Les Irlandais ont voté par référendum contre l'abolition de la chambre haute du Parlement, infligeant un camouflet surprise au gouvernement de ce pays sous assistance financière qui défendait cette réforme au nom de l'austérité.

Les électeurs se sont prononcés vendredi pour le «non» à la suppression du Sénat irlandais (Seanad Éirean) à 51,7 % (634.437 voix), contre 48,3 % (591.937 voix) pour le «oui», selon les résultats officiels annoncés samedi.

Le taux de participation s'est établi à 39,2 %.

Cet échec constitue une surprise, puisque les sondages pronostiquaient avant le référendum une victoire du «oui».

Les Irlandais «ont rendu leur verdict et je l'accepte», a réagi devant la presse le premier ministre Enda Kenny, qui défendait la suppression de la chambre haute.

Il a rejeté l'idée que le vote exprime un rejet «des partis politiques, des dirigeants, d'un gouvernement».

Mais il a affirmé sa volonté de poursuivre les réformes politiques. «Maintenant que le peuple a pris une décision très claire quant au Sénat, je crois qu'il est important d'examiner quelle est la meilleure façon pour le Sénat de contribuer à ce processus de réforme», a-t-il ajouté.

«C'est un gros revers», a admis le ministre des Transports Leo Varadkar sur la télévision RTE.

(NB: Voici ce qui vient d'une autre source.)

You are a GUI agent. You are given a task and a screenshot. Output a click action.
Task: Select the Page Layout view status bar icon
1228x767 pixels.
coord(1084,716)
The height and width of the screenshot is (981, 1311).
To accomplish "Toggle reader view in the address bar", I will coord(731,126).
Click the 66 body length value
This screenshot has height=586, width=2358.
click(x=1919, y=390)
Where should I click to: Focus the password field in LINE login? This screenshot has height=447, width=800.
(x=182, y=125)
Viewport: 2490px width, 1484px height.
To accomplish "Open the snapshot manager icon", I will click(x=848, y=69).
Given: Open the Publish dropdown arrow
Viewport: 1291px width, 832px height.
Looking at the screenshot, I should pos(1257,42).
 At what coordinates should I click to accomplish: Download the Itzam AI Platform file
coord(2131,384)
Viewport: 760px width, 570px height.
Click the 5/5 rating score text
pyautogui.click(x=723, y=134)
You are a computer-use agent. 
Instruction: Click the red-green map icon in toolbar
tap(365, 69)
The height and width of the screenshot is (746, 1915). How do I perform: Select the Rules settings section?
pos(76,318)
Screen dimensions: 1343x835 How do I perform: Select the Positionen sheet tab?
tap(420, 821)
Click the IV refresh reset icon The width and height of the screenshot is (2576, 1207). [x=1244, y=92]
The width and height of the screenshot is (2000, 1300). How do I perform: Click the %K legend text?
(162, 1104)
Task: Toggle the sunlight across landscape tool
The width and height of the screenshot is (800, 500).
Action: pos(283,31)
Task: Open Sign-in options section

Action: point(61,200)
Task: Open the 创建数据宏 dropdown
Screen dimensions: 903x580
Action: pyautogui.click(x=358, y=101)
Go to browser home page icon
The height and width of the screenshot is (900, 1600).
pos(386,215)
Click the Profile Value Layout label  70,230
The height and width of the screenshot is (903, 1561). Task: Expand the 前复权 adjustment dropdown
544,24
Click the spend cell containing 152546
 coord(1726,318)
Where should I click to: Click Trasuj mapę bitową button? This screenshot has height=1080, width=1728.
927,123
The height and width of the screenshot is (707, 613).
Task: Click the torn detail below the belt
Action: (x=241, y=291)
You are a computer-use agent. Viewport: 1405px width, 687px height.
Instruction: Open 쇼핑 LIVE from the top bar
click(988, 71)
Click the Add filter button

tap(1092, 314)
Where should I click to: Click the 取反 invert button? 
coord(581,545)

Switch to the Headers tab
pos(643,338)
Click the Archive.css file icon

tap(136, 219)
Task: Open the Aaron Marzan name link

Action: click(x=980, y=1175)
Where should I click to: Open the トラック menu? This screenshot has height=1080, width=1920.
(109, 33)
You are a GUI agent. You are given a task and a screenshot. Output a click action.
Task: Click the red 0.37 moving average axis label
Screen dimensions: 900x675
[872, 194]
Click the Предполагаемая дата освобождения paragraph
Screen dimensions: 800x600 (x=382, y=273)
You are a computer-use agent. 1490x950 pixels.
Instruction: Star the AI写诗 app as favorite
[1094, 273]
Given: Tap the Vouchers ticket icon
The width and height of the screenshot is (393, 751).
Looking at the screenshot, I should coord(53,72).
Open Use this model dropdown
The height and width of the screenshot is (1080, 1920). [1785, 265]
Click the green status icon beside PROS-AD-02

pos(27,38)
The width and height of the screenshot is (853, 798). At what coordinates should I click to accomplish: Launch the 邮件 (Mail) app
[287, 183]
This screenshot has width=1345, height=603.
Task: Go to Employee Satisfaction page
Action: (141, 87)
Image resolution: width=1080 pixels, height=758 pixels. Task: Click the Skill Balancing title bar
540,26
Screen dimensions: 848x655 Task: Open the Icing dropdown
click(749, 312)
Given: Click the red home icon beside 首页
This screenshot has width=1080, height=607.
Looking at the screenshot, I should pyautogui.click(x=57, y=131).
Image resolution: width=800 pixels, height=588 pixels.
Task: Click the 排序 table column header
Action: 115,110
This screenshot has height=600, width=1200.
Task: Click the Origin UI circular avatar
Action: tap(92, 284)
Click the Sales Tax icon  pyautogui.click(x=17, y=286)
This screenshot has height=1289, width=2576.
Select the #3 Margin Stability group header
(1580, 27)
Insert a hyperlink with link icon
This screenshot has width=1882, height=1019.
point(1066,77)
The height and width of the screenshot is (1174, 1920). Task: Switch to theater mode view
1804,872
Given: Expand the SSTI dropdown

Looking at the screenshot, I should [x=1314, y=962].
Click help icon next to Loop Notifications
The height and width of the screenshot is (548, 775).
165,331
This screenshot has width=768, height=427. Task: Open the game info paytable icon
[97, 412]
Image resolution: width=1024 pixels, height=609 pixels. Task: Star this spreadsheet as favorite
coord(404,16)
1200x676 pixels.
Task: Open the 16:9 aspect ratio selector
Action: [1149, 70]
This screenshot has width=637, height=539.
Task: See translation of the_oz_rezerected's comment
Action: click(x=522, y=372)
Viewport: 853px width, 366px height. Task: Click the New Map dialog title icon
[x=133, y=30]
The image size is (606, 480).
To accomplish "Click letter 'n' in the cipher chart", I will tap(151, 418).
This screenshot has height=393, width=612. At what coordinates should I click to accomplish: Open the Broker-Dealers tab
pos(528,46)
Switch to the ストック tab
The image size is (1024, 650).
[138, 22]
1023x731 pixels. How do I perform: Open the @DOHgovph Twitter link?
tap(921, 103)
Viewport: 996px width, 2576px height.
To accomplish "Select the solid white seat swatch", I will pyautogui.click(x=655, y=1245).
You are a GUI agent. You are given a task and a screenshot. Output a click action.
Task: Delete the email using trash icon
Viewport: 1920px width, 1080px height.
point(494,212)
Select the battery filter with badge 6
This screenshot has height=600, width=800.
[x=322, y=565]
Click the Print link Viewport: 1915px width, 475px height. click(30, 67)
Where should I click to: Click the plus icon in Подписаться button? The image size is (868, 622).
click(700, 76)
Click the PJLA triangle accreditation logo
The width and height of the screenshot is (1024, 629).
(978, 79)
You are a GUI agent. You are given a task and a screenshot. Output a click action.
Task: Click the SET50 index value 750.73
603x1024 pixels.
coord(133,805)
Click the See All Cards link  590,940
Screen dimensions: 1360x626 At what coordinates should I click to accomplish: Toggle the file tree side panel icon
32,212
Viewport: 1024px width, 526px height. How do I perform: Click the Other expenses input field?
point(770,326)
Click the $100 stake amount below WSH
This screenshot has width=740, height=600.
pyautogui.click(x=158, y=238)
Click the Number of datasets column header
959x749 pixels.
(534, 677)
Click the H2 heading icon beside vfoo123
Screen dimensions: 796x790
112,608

Il s'agit du deuxième référendum perdu par le gouvernement de coalition dirigé par Enda Kenny, depuis le début de son mandat en février 2011. Le précédent portait sur la capacité du Parlement à mener des enquêtes.

La proposition de supprimer le Sénat, assemblée de 60 membres qui agit surtout comme une chambre d'enregistrement des textes adoptés par la chambre basse, était défendue par le gouvernement dans un double souci de réforme démocratique et d'économies en temps d'austérité.

Au bord du gouffre après l'explosion de la bulle immobilière et le naufrage de ses banques, l'Irlande, ancien «tigre celtique», avait été contrainte fin 2010 d'appeler à la rescousse ses partenaires européens et le FMI. Elle avait obtenu un plan de sauvetage global de 85 milliards d'euros assorti de conditions draconiennes.

Le pays, qui est sorti depuis de la récession, veut quitter d'ici la fin de l'année ce plan d'aide, et doit présenter son nouveau budget à la mi-octobre.

Le premier ministre Enda Kenny, qui n'a cessé de dénoncer le caractère non démocratique de la chambre haute, affirmait que son abolition permettrait d'économiser 20 millions d'euros par an.

Le chef du gouvernement avait fait de cette réforme une promesse de campagne aux élections législatives de 2011. Elle avait aussi le soutien d'une partie de l'opposition.

Mais les partisans du «non» accusaient le parti Fine Gael (centre droit) du premier ministre de vouloir, sous couvert de faire des économies, centraliser le pouvoir, au lieu d'opérer une réforme politique plus large.

Ces opposants à la suppression de la chambre haute, emmenés par le sénateur John Crown, ont fait une campagne très active, pour réclamer une réforme de l'institution plutôt que son abolition pure et simple.

«Je pense que le gouvernement devrait considérer (ce vote) comme un mandat du peuple pour réformer la politique en Irlande», a réagi John Crown après les résultats.

Les membres du Sénat irlandais sont pour la plupart élus par des collèges d'élus locaux et d'universitaires, tandis que onze d'entre eux sont nommés par le Premier ministre.

La prérogative la plus significative du Sénat est sa capacité à retarder un projet de loi adopté par la chambre basse pour une durée de 90 jours, mais les sénateurs n'y ont eu recours qu'à deux reprises en 75 ans.

Les électeurs devaient aussi lors de ce référendum se prononcer sur la création d'une cour d'appel, destinée à réduire la charge de travail de la Cour suprême, débordée.